В январе 1787 года Моцарт впервые отправился в Прагу, чтобы дирижировать «Женитьбой Фигаро», премьера которой в Вене в 1786 году прошла не слишком успешно. 15 января он писал из Праги своему венскому другу, Готфриду фон Яквину: «Я должен признаться, что, хотя я наслаждаюсь здесь всеми возможными любезностями и почестями и Прага на самом деле очень красивое и приятное место, я по-прежнему очень стремлюсь попасть назад в Вену». Вслед за этим, возможно неосознанным, выражением тоски по дому Моцарт представил необычный отчет о своей поездке в Прагу, обратившись к фон Яквину следующим образом:

 

Теперь прощай, дражайший друг, дражайший Хиккити Хорки! Это твое имя, так и знай. По дороге мы все придумали себе имена («auf unserer Reise Namen erfunden »); они следуют далее. Я теперь Пункититити. Моя жена — Шабла Пумфа. Хофер — Розка Пумпа. Штадлер — Нотшибикитшиби. Мой слуга Йозеф — Сагадарата, мой пес Гуркель— Шоманнтцки. Госпожа Кёлленберг— Рунцифунци. PS (для мадемуазель Кру): Рамло теперь Шуримури, Фрейштадлер — Гулимаули. Будь так любезен, сообщи ему его имя[256].

 

Именно подобное ребячество легло позднее в основу моцартовской легенды, но одновременно оно комически выражало и чувство отчуждения, посещавшее путешественников по Восточной Европе. Моцарт родился в Зальцбурге, постоянно жил в Вене, родным языком для него был немецкий, и он явно не чувствовал себя дома в славянской Богемии, чей язык звучал для него как набор бессмысленных звуков. Вообще-то Моцарт был вполне космополитичным европейцем, понимавшим язык почти любой страны — куда его только не закидывала музыкальная карьера, — Италии, Франции, германских государств, но чешского он не понимал. Для путешественников незнание языка создавало неудобства, но и предоставляло простор воображению. Моцарт воспользовался этой возможностью, чтобы сочинить новые имена всем своим спутникам и даже оставшимся дома друзьям. Он свободно использовал те же элементы псевдославянских и псевдовосточных звукосочетаний, что и другие авторы, хотя придуманные им имена куда более изощренно-абсурдны: Пункититити, Хиккити Хорки, Рунцифунци, Гулимаули, Нотшибикитшиби. Подобные персонажи составляют достойную компанию своему современнику, Нарескину Роскимоумоускому из Распе. Герой сочинения Марата переписывался с «Шавой» из Кракова; Моцарт продвинулся гораздо дальше, окрестив свою возлюбленную Констанцию «Шаблой Пумфой».

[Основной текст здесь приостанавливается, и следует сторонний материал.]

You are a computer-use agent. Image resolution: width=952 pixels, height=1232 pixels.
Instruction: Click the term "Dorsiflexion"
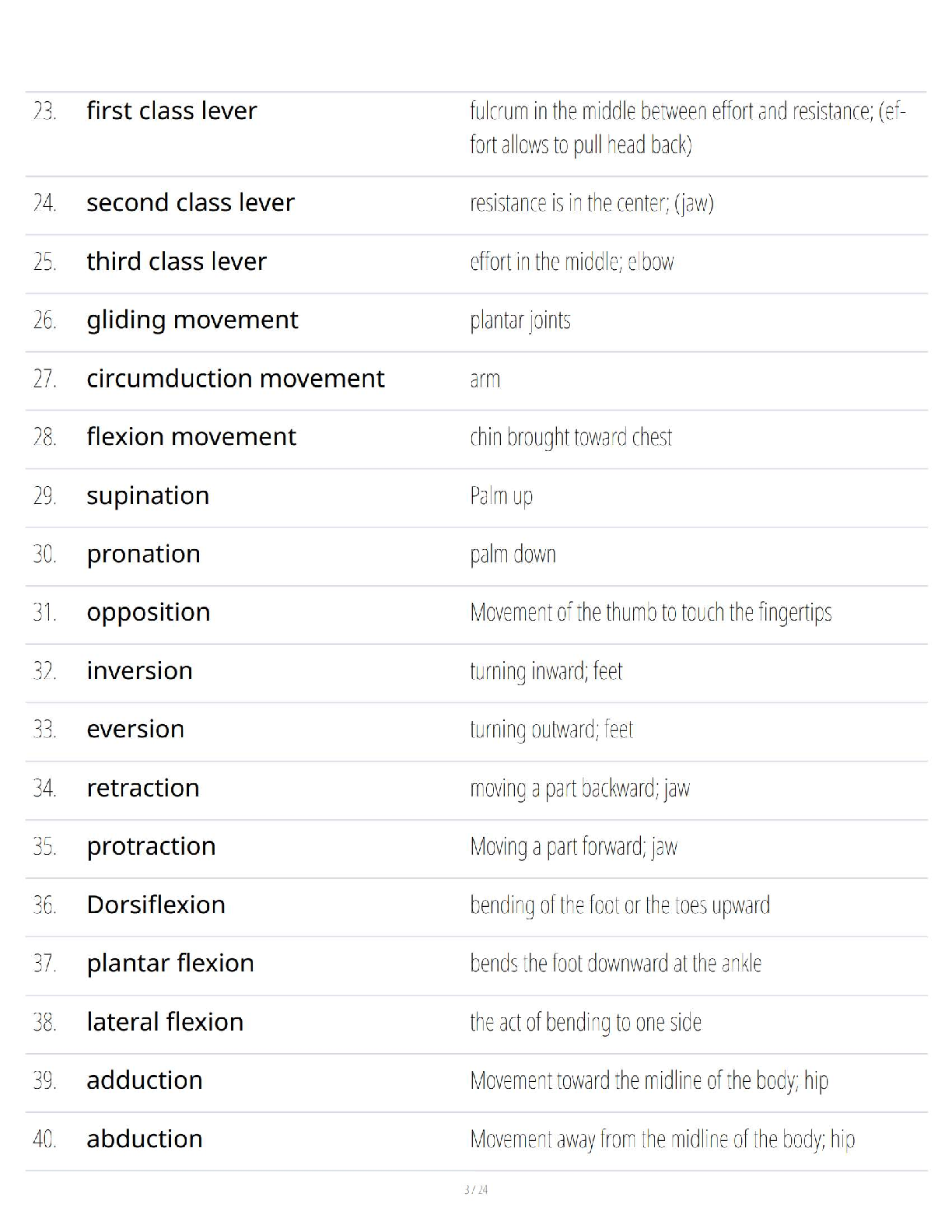click(x=156, y=905)
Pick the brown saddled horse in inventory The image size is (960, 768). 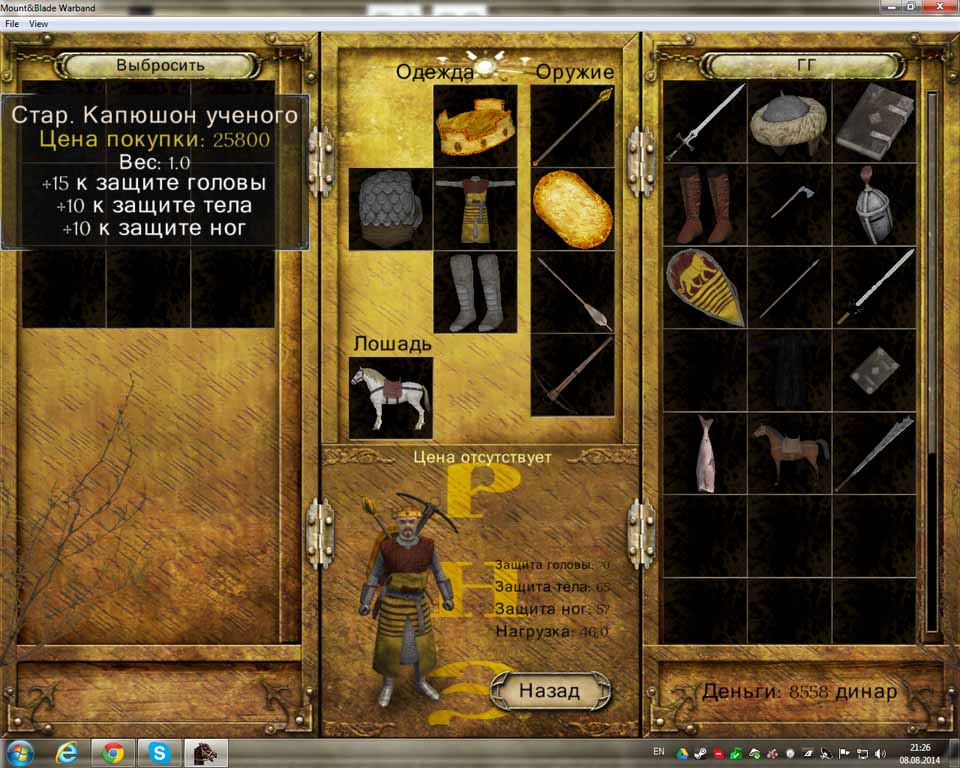(789, 454)
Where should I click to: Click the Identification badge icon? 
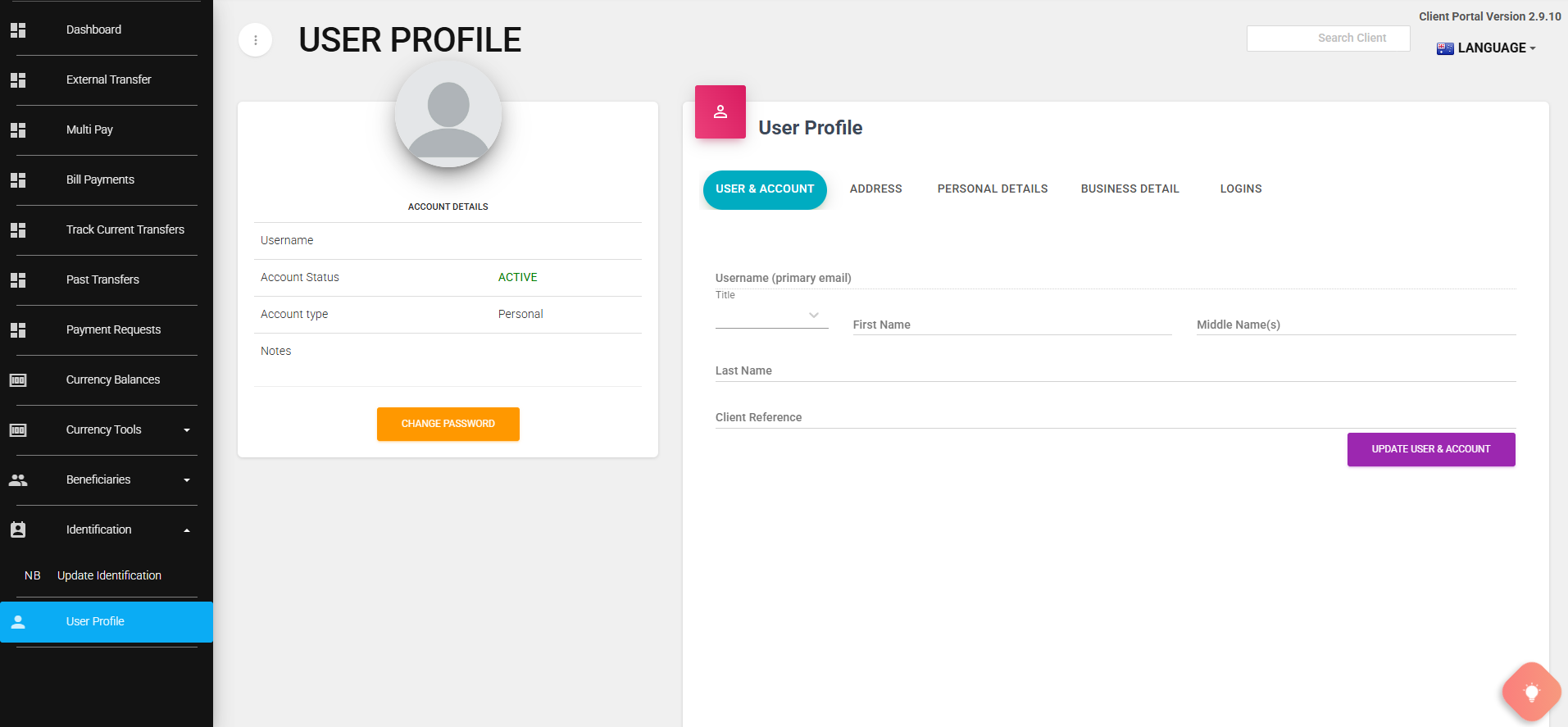click(x=18, y=530)
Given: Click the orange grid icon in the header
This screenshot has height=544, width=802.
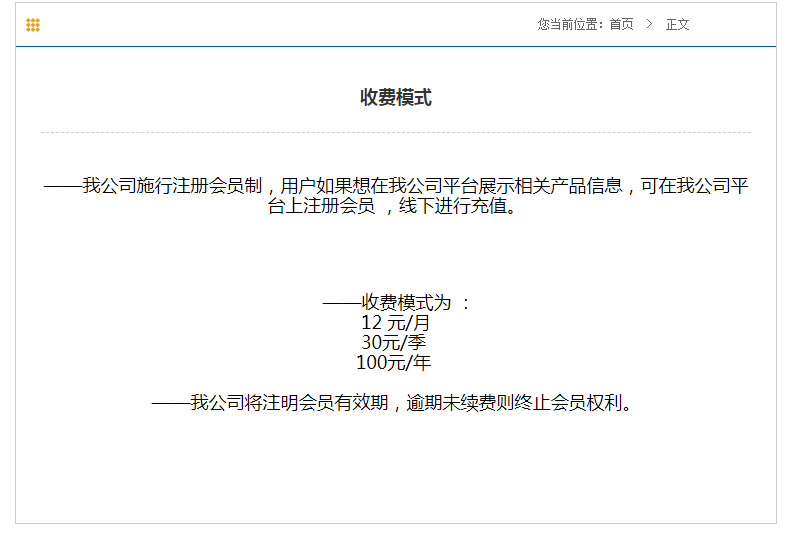Looking at the screenshot, I should tap(33, 25).
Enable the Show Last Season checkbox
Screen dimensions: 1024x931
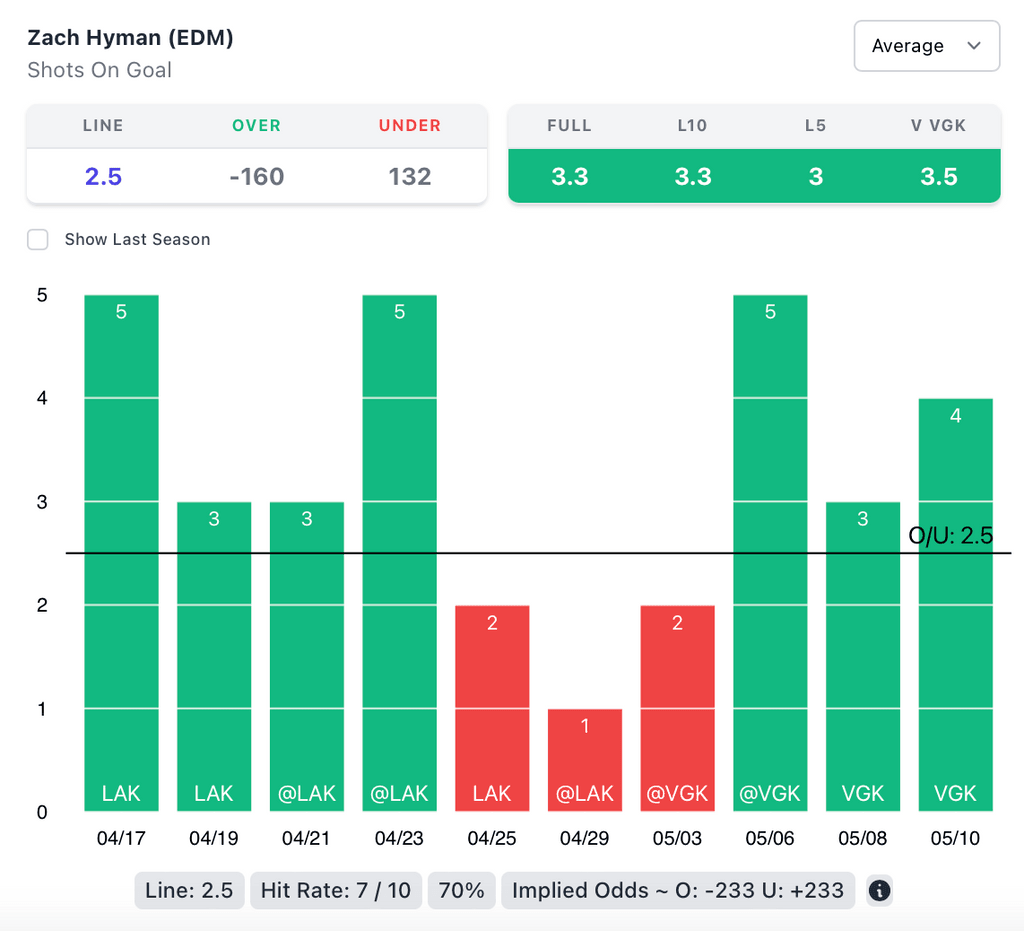click(x=38, y=239)
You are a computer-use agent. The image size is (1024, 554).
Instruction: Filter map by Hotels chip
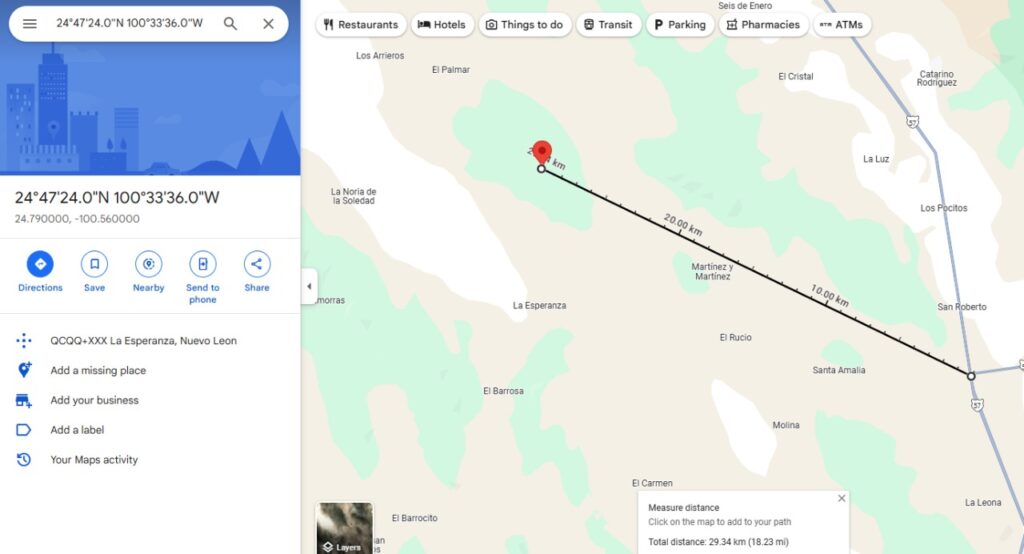[x=442, y=25]
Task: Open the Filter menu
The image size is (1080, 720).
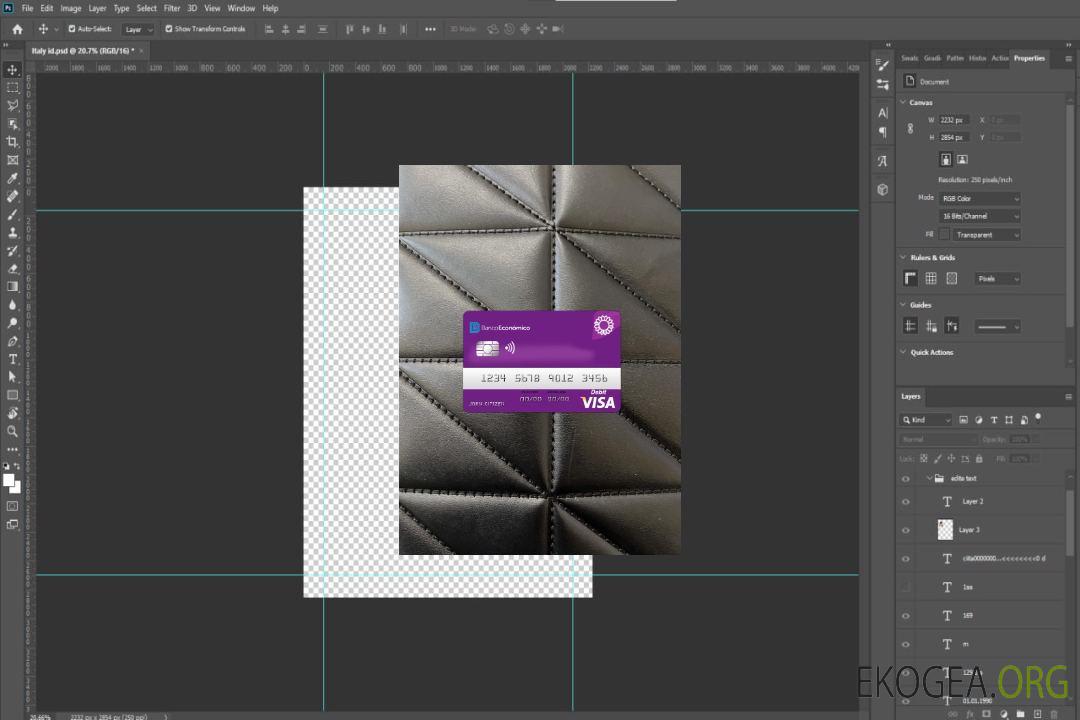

Во время своего визита в Прагу Моцарт дирижировал не только «Женитьбой Фигаро», но и симфонией ре-мажор, известной впоследствии как «Пражская симфония». Он дал сольный концерт, который, по воспоминаниям начала XIX века, напоминал музыкальную оргию.

 

В заключение Моцарт добрые полчаса импровизировал на фортепиано, накалив до предела энтузиазм восхищенных богемцев, так что, когда его окатили штормом аплодисментов, он решил, что должен опять сесть за фортепиано. Поток новых импровизаций произвел еще более потрясающий эффект, в результате чего распаленный зал окатил его аплодисментами в третий раз… Из партера раздался громкий голос, прокричавший «Из Фигаро!», после чего Моцарт начал с мотива популярной арии «Non piu andrai farfallone » и сыграл экспромтом дюжину исключительно интересных и артистичных вариаций, так что это замечательное представление завершилось самым опьянительным празднованием, бывшим, конечно, моментом его наивысшей славы и совершенно восхитившим вконец опьяненных богемцев[257].

 

Эти воспоминания были написаны, конечно, в эпоху романтизма и подыгрывали уже начавшей складываться моцартовской легенде, но некоторые их элементы выдают ощущения композитора, посетившего Восточную Европу в XVIII веке. Прежде всего это, несомненно, моцартовское упоение «фантазией», освобождение от сковывающих его классических форм, свобода импровизировать. Но главное, сами богемцы в этом описании выглядят не только увлеченными ценителями музыки, но и «воспаленными», «отчаянными», опьяненными. Их эмоции находятся полностью во власти виртуозного исполнителя, равно подчинившего себе и фортепиано, и аудиторию. Пражский «триумф» Моцарта был столь же важной частью его легенды, как и привязанность Праги к нему.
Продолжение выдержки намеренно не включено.